聞羽落地的時候已經是深夜了,下飛機就打開了手機,微博很适時地給他推送了《弑之源》開機發布會的消息。
聞羽點進去首先看到的就是季臨的那張照片,笑得又拽又痞,透着邪氣。
聞羽看着照片微微蹙眉。
他的關注點并不在此,而是季臨凹陷的兩頰。
怎麽自己走了才一個多禮拜,季臨就瘦成這樣了?
照片裏的男人穿了件淺色牛仔外套,內襯搭了件單薄的黑白條紋衫,領口的鎖骨凸出,特別明顯。
季臨身形瘦削,下巴尖了不少,腿又長又直,但不跟之前似的那樣結實,瘦太多了,顯得骨感。

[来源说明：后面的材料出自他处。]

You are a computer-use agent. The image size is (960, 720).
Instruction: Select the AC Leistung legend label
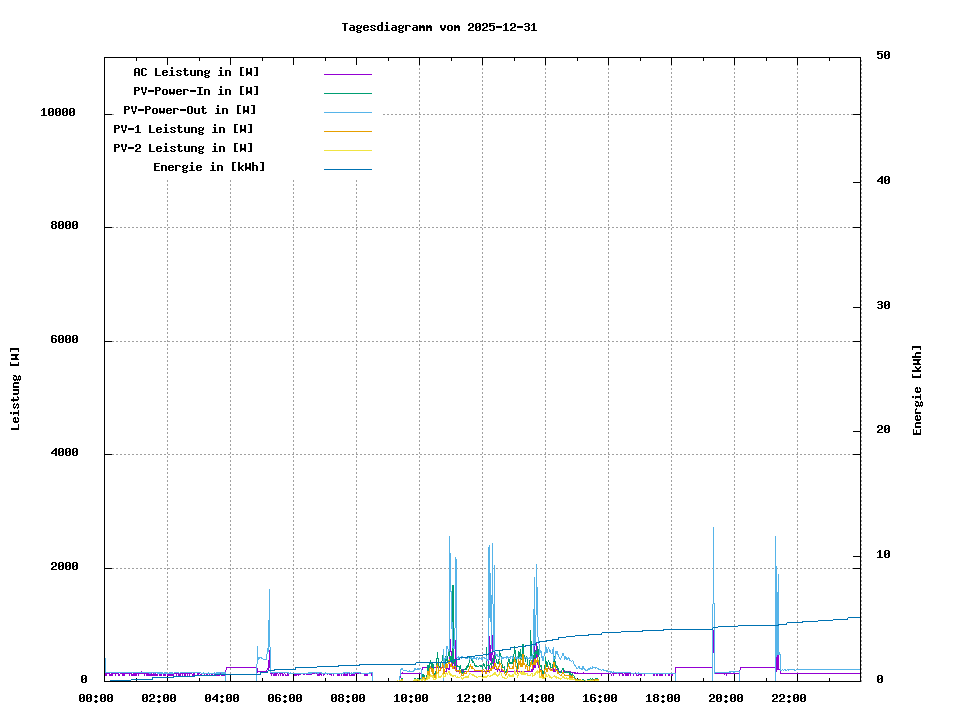(196, 72)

聞羽掃了幾眼新聞圖片,發現男三的演員竟然是之前在酒吧遇到的那個男人。
看來季臨跟他的關系真的不錯,一塊演戲,還一塊去那種地方。
聞羽神情冷漠地盯着兩人的合照。
如果當初答應出演男三,此刻站在季臨旁邊的人,是不是就是他了?
在家倒了兩天的時差,劇組拍攝定妝照那天,聞羽去了現場。
身為半個編劇,他也算電影幕後的主創人員,必要的時候,需要親臨現場觀摩指導。
季臨正在更衣室換裝,剛出來就看到不遠處倚着牆低頭看手機的聞羽。
季臨腳步一頓。
心電感應似的,聞羽忽然擡頭,他望着面前的男人微微蹙眉。
真人比照片裏還要瘦,兩頰凹陷,顴骨突出。季臨的眼睛又大又漂亮,一瘦下來眼窩向下陷,給人一種病态之感。

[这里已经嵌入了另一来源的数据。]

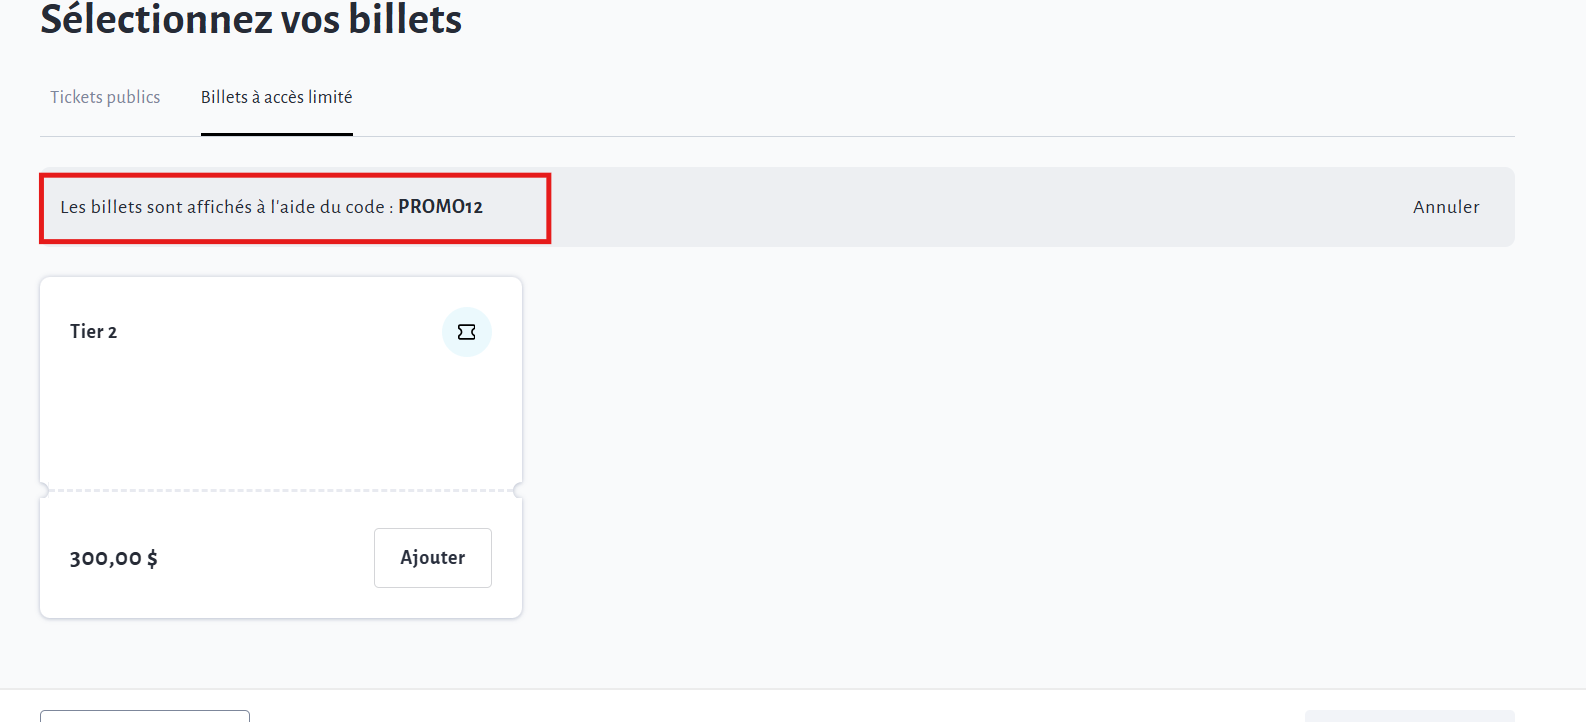Click the grey button at bottom right
Viewport: 1586px width, 722px height.
(x=1409, y=716)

季臨本不想主動搭話,匆匆經過聞羽的時候,只聽他問了句:“你怎麽瘦成這樣了?”
季臨站住腳,低聲道:“拍戲需要。”
“太瘦了。”聞羽皺眉。
季臨揪緊換下的私服,回頭,很認真地問他:“你不是說我不适合演Xavier這個角色嗎?我現在這樣,外貌氣質有沒有接近一點?”
聞羽聞言失笑:“你這人……”
季臨是個做事極認真極負責的人,有時候會較真過頭。
“你這麽在意我說的話?”聞羽雙臂抱胸倚着牆,眼神懶懶。
“被原作者否定難道不需要在意嗎?”季臨有他的驕傲和自尊,更何況他最不想被眼前這個男人否定。
“我沒有否定你,覺得你不适合不代表否定你。”聞羽說,“那天晚上跟你說的忘了?我只是覺得Xavier這個角色他配不上給你演。”
聞羽的話勾起了季臨那天晚上的回憶。
那個近在咫尺的聞羽。
那個被打斷的無理要求。
那個溫暖得令人沉溺的懷抱。
季臨低頭,額前的發絲垂落,跟長長的睫毛交錯,擋住了視線,他擡手胡亂地抓了一下。
“雨大!”邵野響亮地喊了聲,快步朝這邊走來。
“你也來了?”邵野熟絡地跟聞羽搭話,“聽說你前幾天去威尼斯了?”
“嗯。”聞羽點頭,“沒想到《弑之源》的男三是你。”
邵野笑得爽朗:“我也沒想到,不過你要是答應出演,這角色也輪不到我。能出演《Xavier》的漫改劇,我此生圓滿了,就是可惜啊——”他酸裏酸起地瞥了眼季臨,“沒能演着男主。”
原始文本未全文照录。